Hello old friend. It’s been a while since I’ve written and so much has changed. At the beginning of the year, you know, the month of January when you’re fresh and bold and ready to make the changes you need to get things done and feel accomplished, I made my appointment to have my final implants put in. Long story about why I haven’t had it done sooner. A story that gets even longer. Implants are a same-day surgery which require a whole bunch of silly tests and doctor sign-offs. One of those tests was a routine blood test. Nothing to write home about. Until my oncologist called out of the blue looking to schedule an immediate appointment. That appointment led to a few more blood tests, a couple of scans and a phone call in a restaurant from the oncologist to say the cancer is back, riddled up and down my spine and rib cage.
How was it that I didn’t crumble right there and then? Some things I’ll never know the answer to. It had been only two years since I’d undergone the horrors of chemotherapy, radiation and surgery. Two years since my sister took her life, unable to live with the ravages cancer had left her with. And here I was at the precipice again.

### Data for review
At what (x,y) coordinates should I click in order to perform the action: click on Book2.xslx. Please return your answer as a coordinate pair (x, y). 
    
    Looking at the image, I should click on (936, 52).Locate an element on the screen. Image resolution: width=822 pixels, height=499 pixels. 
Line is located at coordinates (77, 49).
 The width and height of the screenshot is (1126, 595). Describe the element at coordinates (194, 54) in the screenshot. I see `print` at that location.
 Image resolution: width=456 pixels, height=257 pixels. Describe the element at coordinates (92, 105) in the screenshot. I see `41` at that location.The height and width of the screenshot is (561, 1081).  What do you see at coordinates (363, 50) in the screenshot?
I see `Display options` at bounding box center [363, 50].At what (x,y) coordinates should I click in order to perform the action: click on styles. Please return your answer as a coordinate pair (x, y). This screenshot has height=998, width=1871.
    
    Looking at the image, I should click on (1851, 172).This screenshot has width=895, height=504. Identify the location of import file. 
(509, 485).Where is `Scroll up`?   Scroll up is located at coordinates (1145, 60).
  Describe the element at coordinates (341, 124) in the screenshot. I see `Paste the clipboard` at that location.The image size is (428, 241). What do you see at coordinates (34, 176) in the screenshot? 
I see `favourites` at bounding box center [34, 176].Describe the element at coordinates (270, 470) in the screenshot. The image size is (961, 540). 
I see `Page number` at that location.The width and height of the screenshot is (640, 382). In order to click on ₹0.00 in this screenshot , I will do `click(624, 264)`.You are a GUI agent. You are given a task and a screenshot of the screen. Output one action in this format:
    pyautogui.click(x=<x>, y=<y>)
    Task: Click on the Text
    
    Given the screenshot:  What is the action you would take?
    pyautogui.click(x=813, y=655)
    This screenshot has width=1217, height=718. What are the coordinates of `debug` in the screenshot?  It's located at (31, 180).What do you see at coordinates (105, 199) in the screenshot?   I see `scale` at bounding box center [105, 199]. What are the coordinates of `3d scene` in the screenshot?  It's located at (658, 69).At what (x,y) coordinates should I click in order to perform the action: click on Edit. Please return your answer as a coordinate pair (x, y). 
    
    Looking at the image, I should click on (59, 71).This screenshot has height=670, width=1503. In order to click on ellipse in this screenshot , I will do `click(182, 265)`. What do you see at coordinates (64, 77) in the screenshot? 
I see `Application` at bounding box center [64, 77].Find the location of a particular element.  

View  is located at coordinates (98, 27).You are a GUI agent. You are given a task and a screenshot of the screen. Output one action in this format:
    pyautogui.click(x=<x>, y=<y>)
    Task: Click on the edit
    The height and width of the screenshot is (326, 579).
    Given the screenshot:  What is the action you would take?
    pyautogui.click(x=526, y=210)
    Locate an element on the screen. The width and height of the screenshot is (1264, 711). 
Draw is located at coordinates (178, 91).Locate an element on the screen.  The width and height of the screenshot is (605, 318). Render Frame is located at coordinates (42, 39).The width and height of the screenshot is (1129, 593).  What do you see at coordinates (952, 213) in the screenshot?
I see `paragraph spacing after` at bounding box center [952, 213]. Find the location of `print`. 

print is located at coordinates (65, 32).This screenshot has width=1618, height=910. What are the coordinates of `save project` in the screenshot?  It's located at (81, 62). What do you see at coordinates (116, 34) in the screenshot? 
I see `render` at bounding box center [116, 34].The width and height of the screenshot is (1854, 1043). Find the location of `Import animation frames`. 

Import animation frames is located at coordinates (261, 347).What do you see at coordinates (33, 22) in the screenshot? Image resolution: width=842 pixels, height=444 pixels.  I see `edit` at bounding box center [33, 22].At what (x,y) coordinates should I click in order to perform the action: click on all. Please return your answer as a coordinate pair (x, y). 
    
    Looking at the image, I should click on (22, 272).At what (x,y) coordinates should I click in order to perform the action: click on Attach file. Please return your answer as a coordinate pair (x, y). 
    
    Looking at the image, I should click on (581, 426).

### Task requirements
Can you continue the passage about the cancer's return, starting right after its last sentence? The entries have nothing to do with the passage about the cancer's return.

### Answer below
January gave way to February and then to March, whose frigid air blew in a new drug regime that include a painful monthly shot in the ass and one in the arm and a new daily pill. Combined, they forbode of hair loss, fatigue and a continual pain in the ass.
Stage IV cancer is a different world from all the other stages. But it’s still a world and one I can live in. It brought with it a new vocabulary – incurable, inoperable, palliative care. Words I didn’t want to hear or believe. Ones I’ve since stricken from my dictionary. And so I revisit this blog with a new message, a new story that looks differently at the past as well as the future – but a future that still is bright and full of hope. And so old friend, walk with me as I tell you my tale.